Integrate, grow, repeat. How WebSight real-time DXP provides a way to break out of the content-centric model

The presentation will offer an analysis of how WebSight DXP event-driven architecture can be used to create a more agile and responsive digital experience platform.

We will showcase an event-driven WebSight DXP architecture, and demonstrate how CMS can be used as a data source for a composable platform that processes events in real time.

The live demo will focus on the critical capabilities the event-driven architectures bring into DXP business scenarios:

By the end of our presentation, participants will have a general understanding of how the event-driven architecture can be utilized in the DXP context.

How do you determine, which experience depends on what resources (templates, products, content)?

Maciej Laskowski

This really depends and there are at least a couple of valid solutions since the composing experience is made by small functions.
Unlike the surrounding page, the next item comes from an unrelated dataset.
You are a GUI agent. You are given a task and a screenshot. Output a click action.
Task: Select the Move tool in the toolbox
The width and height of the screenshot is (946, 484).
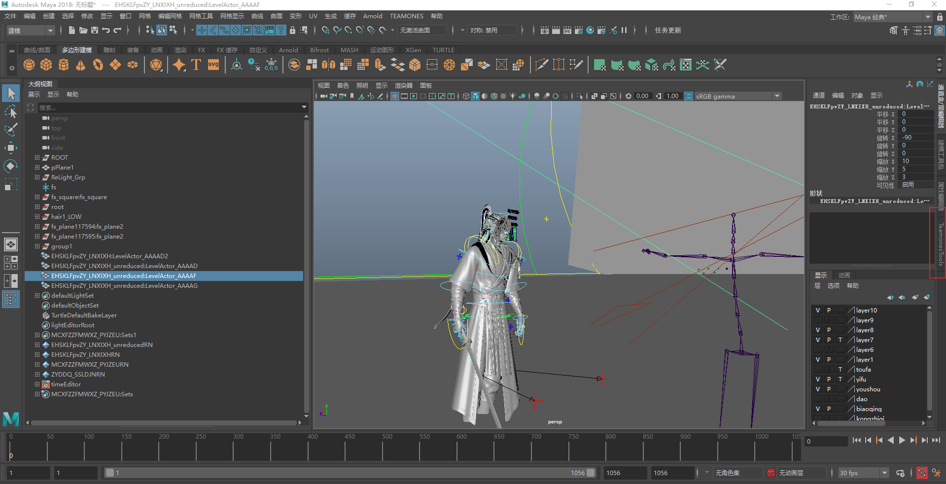click(x=10, y=148)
The functions we were presented during the demo are configurable, and we can define which template is compatible with a particular (versioned) model and type of the data (products/reviews/prices), e.g. a template that is identified by the path `/templates/product-details-template.html` will use data of type and versions: pimProduct.v1, reviews.v1 and prices.v1.

Michal

Pipelines are built out of functions. Functions subscribes to the topics to read the events from and (optionally) produces new events. The first function we've created is the Router, which is responsible for re-writing each event type (page update, data update, template update etc) to the type-based topic. This way we know how to inform downstream functions about the event, which is relevant to the function. We'll have a diagrams with pipelines from demo on the playground session.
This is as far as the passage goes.